_Required action_. Scan the entries and copy each line where the word "computer" is present.

· · · · · · ·

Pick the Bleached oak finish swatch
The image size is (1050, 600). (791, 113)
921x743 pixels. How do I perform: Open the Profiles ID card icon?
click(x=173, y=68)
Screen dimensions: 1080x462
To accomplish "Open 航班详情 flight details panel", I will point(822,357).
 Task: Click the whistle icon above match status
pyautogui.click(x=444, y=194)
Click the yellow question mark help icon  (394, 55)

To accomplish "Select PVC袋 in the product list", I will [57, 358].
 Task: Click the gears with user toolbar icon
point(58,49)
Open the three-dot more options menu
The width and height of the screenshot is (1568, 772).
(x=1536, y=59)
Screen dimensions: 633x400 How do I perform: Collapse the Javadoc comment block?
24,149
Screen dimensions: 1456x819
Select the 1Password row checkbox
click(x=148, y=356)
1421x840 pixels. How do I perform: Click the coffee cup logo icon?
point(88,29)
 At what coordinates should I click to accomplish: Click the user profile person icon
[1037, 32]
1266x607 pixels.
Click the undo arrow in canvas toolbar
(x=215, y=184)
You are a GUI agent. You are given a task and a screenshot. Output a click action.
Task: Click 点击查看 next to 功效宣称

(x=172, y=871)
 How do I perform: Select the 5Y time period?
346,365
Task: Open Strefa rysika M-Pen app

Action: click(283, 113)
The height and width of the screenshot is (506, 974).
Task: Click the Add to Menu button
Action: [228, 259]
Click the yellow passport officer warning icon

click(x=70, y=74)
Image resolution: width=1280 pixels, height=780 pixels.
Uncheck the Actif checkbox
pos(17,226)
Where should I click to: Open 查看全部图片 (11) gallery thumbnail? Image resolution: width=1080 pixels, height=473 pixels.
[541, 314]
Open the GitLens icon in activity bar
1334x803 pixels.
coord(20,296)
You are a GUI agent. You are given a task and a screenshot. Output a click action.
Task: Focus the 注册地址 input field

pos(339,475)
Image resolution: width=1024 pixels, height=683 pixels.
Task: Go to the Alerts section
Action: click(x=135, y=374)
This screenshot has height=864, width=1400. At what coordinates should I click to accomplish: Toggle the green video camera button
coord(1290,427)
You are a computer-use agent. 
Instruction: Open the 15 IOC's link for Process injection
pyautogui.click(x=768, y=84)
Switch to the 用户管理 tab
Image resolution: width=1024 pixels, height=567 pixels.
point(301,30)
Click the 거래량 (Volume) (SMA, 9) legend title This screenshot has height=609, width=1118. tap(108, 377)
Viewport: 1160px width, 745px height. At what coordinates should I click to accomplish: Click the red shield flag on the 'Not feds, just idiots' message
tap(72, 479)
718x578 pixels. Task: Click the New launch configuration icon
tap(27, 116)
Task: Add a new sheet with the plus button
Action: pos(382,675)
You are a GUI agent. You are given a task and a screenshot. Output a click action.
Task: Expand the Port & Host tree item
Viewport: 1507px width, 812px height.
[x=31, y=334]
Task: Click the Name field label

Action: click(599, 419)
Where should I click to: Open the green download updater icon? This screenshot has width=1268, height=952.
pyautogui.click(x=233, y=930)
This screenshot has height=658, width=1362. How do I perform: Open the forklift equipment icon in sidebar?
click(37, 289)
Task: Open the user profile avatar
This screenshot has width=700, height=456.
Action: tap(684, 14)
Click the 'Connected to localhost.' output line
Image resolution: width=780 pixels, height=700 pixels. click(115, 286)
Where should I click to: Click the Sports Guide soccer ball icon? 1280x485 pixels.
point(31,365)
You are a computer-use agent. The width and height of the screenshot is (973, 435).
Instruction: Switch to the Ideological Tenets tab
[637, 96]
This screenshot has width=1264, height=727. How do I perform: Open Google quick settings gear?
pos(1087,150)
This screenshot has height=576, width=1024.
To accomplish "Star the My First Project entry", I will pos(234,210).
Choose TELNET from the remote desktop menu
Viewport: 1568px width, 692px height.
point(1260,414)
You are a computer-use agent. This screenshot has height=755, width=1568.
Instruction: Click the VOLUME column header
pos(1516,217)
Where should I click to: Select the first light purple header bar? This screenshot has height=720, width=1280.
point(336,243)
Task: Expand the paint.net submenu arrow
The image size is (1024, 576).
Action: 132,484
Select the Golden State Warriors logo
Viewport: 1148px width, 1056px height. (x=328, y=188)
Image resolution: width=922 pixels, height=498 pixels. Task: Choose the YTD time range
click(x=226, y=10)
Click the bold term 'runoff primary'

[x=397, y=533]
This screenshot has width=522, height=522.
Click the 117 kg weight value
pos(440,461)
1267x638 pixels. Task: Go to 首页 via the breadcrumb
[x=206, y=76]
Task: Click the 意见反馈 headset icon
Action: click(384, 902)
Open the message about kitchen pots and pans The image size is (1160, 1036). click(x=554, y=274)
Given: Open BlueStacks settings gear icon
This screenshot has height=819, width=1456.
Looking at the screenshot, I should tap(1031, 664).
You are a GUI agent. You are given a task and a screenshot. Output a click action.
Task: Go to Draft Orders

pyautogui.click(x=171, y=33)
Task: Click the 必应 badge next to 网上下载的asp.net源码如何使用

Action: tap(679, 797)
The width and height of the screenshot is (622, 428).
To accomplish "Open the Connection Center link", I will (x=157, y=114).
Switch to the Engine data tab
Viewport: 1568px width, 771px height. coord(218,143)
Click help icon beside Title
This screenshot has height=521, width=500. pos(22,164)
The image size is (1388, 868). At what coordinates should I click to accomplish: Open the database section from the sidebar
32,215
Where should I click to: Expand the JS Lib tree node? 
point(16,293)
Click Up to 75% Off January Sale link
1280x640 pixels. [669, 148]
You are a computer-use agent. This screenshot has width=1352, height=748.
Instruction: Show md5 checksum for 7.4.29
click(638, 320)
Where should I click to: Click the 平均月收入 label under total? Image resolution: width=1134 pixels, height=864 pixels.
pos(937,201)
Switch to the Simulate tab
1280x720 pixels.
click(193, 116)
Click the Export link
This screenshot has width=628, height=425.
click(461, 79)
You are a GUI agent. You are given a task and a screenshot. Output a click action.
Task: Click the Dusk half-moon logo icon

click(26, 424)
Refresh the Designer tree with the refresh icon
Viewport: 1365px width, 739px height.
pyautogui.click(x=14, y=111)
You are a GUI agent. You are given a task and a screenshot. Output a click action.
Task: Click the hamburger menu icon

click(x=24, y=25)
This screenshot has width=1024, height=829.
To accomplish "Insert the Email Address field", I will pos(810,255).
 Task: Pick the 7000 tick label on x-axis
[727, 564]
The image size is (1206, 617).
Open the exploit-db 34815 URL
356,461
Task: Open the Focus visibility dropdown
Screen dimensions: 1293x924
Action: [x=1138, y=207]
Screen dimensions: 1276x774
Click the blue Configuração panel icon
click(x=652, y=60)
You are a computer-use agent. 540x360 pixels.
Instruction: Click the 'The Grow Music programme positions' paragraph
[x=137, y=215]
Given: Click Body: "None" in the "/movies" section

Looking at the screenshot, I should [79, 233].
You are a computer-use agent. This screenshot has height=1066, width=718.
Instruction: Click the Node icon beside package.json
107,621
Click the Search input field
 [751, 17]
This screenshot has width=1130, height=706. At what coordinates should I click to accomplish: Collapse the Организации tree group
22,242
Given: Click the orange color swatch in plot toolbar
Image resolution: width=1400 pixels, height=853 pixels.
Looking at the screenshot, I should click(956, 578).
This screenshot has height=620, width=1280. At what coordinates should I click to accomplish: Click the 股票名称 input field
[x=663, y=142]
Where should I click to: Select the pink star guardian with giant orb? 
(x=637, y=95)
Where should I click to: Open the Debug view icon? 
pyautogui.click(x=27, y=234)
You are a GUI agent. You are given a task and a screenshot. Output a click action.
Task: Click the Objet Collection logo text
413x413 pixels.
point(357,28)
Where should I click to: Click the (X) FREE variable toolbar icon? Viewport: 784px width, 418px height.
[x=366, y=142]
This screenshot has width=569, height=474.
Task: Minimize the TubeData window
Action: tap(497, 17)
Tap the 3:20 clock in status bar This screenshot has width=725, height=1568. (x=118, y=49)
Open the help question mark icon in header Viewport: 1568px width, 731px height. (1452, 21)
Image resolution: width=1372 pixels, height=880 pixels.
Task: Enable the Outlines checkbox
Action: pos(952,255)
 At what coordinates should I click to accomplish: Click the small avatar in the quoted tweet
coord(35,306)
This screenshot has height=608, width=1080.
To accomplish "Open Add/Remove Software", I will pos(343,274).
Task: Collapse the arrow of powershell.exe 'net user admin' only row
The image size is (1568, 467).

· · · · · · ·

_Solution_.
You are a computer-use agent. 
You are a computer-use agent. The width and height of the screenshot is (973, 435).
You are a computer-use agent. This screenshot has height=755, width=1568.
You are a computer-use agent. This screenshot has width=1352, height=748.
You are a computer-use agent. 540x360 pixels.
You are a computer-use agent. This screenshot has height=1066, width=718.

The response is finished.